§ **Try it**:
Find the line containing "Task: Open the Upload Dokumen Penawaran link" in the entries below. Restate it and each line after it, word for word, up to and including the line containing "This screenshot has height=619, width=1023.".

§ **Entries shown**:

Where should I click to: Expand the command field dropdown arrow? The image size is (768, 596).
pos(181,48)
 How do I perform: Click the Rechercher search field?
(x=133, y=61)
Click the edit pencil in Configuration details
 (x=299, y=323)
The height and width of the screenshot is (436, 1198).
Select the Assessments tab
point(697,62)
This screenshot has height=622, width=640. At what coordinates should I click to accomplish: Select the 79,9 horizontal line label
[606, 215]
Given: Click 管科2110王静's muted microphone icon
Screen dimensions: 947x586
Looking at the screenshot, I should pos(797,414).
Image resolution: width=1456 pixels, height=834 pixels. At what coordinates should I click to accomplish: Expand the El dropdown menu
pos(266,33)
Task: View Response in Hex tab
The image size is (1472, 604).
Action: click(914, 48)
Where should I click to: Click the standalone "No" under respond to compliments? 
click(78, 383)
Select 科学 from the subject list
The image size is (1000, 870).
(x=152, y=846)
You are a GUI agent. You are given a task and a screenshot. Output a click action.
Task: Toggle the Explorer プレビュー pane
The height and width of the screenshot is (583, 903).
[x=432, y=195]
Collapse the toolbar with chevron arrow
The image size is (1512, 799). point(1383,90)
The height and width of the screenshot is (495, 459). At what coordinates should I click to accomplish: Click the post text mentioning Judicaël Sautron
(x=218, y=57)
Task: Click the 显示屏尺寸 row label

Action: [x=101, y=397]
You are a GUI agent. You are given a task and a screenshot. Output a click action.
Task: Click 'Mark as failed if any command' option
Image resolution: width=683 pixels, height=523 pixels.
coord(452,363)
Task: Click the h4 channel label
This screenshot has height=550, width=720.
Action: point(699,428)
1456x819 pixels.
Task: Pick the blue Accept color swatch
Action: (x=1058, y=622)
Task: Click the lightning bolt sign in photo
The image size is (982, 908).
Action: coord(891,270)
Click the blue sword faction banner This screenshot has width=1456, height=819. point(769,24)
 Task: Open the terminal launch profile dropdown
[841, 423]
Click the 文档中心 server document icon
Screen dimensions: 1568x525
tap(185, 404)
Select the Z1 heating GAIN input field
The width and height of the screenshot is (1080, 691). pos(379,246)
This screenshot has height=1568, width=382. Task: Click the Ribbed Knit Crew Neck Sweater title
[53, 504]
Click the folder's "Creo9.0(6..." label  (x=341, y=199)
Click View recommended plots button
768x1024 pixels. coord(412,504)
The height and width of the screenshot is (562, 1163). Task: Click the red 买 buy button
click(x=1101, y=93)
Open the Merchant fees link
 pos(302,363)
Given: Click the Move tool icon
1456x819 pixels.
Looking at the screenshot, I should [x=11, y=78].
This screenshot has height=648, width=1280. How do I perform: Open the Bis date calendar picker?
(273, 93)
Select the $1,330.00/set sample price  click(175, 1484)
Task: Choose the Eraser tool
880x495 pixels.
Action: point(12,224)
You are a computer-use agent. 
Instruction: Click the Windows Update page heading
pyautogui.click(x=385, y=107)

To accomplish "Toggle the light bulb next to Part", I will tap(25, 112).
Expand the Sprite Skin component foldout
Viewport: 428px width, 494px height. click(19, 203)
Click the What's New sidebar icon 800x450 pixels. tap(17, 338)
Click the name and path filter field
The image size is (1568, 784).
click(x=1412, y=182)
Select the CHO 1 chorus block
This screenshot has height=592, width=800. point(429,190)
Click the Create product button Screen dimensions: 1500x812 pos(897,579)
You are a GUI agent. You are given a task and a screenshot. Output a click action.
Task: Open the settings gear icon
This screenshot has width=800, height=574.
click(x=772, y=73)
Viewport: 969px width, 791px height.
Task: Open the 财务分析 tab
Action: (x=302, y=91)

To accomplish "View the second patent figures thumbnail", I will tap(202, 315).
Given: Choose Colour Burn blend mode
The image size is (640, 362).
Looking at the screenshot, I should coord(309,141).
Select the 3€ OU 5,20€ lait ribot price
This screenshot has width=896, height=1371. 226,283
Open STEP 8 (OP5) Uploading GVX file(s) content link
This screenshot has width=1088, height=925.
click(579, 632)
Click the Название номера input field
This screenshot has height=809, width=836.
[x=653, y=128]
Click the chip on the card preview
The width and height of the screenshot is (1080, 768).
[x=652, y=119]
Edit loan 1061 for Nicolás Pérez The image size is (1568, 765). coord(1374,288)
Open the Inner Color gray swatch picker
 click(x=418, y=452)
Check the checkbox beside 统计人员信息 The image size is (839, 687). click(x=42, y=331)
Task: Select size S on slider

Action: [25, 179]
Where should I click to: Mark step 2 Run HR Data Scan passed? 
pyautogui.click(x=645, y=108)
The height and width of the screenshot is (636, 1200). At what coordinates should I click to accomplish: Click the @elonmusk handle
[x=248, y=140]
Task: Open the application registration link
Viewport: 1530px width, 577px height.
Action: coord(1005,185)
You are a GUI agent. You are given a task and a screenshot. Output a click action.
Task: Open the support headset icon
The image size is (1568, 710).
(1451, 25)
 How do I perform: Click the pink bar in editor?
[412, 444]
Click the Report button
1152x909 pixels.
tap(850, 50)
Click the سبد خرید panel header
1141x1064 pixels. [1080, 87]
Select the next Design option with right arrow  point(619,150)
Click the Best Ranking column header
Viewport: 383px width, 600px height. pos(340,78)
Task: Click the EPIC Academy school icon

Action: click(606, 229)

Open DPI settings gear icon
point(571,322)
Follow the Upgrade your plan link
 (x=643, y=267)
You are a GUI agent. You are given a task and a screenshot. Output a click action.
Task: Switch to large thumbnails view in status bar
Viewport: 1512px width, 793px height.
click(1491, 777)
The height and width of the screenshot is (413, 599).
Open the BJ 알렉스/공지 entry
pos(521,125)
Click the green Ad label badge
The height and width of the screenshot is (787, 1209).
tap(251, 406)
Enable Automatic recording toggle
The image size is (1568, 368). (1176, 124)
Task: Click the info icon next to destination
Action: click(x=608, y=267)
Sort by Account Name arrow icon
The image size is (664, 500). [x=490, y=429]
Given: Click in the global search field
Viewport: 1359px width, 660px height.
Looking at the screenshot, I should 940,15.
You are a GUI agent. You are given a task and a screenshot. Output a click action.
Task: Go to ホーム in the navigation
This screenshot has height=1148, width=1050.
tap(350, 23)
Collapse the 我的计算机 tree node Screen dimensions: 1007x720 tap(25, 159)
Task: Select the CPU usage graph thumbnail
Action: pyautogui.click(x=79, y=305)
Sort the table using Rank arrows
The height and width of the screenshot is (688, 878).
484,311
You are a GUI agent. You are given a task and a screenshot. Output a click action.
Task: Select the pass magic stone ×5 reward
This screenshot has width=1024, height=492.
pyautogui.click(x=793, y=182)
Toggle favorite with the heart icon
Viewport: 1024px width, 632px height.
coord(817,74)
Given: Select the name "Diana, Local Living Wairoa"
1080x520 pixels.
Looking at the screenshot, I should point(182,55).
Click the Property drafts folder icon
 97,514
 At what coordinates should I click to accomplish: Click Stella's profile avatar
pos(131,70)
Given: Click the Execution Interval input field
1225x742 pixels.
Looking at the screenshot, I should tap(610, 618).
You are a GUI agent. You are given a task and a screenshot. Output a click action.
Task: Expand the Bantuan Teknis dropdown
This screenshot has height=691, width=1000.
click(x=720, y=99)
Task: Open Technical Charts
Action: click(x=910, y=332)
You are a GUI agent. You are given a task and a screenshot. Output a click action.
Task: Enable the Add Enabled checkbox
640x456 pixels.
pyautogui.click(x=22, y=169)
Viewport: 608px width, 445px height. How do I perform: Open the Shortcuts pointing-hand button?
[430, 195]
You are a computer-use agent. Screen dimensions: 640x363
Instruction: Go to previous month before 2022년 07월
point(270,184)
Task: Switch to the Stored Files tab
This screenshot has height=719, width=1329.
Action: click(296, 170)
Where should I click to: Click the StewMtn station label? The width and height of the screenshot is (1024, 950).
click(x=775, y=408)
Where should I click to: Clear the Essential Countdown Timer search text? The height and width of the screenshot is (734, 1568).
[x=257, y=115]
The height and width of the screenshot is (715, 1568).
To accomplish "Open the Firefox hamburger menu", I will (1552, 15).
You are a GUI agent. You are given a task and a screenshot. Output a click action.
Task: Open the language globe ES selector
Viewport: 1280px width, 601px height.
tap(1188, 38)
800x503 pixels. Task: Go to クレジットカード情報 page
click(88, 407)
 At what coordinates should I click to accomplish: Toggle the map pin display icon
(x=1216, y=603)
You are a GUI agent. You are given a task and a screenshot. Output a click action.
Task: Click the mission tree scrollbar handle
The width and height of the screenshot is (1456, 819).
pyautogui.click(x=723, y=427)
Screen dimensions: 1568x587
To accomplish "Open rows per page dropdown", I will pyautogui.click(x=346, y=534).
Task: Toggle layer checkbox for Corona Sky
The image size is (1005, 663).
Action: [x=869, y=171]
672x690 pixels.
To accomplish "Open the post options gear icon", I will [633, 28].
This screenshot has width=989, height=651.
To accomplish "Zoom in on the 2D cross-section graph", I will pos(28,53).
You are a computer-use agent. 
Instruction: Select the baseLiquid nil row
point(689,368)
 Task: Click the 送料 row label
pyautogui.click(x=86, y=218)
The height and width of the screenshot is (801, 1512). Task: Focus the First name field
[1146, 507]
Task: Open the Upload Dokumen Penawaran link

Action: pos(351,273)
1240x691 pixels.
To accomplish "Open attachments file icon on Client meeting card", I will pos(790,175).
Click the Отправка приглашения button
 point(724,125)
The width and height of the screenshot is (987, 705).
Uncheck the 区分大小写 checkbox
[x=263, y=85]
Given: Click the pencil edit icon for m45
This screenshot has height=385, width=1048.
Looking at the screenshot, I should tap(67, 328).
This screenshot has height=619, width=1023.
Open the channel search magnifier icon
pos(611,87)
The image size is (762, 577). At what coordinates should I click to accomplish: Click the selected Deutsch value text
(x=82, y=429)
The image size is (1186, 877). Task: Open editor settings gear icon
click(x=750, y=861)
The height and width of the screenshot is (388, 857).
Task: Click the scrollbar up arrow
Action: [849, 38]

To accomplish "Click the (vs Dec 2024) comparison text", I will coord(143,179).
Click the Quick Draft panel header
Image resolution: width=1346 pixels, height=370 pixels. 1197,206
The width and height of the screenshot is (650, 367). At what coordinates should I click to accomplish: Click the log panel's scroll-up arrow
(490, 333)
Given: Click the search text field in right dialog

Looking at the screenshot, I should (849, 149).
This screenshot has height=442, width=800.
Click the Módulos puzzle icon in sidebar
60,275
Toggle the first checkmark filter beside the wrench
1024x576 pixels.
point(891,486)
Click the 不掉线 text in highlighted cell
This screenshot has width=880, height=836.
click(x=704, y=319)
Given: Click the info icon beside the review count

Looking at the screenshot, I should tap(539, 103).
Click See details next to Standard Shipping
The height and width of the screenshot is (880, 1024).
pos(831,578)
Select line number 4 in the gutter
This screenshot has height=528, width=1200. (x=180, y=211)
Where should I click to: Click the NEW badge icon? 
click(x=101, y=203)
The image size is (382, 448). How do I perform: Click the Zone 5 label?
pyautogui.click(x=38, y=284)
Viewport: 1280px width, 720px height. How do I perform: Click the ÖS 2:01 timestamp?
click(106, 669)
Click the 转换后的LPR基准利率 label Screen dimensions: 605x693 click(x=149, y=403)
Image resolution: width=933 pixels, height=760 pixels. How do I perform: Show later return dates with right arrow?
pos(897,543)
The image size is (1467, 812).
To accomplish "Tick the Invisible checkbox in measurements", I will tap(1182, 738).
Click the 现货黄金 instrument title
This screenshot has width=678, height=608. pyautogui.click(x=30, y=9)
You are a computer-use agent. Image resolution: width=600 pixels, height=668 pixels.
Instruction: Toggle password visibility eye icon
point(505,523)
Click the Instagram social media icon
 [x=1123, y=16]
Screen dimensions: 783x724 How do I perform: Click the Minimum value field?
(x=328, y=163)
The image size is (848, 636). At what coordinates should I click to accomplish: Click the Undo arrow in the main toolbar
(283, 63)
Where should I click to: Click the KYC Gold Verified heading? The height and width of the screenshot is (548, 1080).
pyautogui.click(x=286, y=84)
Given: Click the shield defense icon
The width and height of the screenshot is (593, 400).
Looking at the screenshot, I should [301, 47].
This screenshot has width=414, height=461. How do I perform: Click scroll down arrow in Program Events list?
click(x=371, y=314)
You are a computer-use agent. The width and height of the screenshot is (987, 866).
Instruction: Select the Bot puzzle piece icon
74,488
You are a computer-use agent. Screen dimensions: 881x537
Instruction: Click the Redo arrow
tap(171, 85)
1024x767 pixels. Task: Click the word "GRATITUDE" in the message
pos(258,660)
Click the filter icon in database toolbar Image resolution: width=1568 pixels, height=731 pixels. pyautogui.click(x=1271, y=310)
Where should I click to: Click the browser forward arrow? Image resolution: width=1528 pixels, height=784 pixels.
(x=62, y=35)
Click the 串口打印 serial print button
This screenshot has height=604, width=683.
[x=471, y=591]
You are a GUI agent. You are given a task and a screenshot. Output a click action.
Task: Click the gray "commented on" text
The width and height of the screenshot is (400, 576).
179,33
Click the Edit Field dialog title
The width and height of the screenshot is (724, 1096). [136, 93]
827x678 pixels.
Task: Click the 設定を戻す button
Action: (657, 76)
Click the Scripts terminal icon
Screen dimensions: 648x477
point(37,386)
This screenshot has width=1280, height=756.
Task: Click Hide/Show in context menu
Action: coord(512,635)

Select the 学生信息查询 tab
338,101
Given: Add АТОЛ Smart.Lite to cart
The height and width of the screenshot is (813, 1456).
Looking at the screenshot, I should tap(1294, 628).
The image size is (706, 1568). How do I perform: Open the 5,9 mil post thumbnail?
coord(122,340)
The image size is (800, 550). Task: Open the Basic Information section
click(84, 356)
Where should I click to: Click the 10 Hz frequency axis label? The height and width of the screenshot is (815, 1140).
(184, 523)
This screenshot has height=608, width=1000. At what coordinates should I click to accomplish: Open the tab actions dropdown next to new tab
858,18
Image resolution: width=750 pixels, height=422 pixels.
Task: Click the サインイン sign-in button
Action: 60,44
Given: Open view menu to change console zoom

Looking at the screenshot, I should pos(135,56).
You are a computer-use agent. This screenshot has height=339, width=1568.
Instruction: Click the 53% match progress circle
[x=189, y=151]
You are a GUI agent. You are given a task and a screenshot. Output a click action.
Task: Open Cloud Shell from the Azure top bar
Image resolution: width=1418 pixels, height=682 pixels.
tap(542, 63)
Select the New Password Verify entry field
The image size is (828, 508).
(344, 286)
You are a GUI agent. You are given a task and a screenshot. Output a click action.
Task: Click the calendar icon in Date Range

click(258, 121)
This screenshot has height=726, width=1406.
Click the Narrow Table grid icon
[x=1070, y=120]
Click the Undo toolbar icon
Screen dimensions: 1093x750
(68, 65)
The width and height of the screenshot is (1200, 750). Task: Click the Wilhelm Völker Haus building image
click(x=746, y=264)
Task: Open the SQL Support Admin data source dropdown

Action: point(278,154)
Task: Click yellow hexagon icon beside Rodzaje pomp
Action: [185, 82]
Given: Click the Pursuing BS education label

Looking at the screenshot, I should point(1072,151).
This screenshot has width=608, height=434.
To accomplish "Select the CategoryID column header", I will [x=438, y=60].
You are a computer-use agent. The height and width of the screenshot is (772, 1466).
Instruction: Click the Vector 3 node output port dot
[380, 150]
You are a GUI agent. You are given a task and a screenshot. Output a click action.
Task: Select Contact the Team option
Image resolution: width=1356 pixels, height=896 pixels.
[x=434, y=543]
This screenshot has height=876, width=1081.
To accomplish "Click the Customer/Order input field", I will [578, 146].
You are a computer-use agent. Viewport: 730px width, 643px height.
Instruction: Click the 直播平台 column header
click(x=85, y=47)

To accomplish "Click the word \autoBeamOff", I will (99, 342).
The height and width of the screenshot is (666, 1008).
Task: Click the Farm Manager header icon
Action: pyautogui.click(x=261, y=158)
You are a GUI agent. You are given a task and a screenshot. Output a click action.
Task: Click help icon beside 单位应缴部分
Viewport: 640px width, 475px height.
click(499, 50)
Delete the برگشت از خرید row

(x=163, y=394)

§ **Response**:
Task: Open the Upload Dokumen Penawaran link

Action: pos(351,273)
1240x691 pixels.
To accomplish "Open attachments file icon on Client meeting card", I will pos(790,175).
Click the Отправка приглашения button
 point(724,125)
The width and height of the screenshot is (987, 705).
Uncheck the 区分大小写 checkbox
[x=263, y=85]
Given: Click the pencil edit icon for m45
This screenshot has height=385, width=1048.
Looking at the screenshot, I should tap(67, 328).
This screenshot has height=619, width=1023.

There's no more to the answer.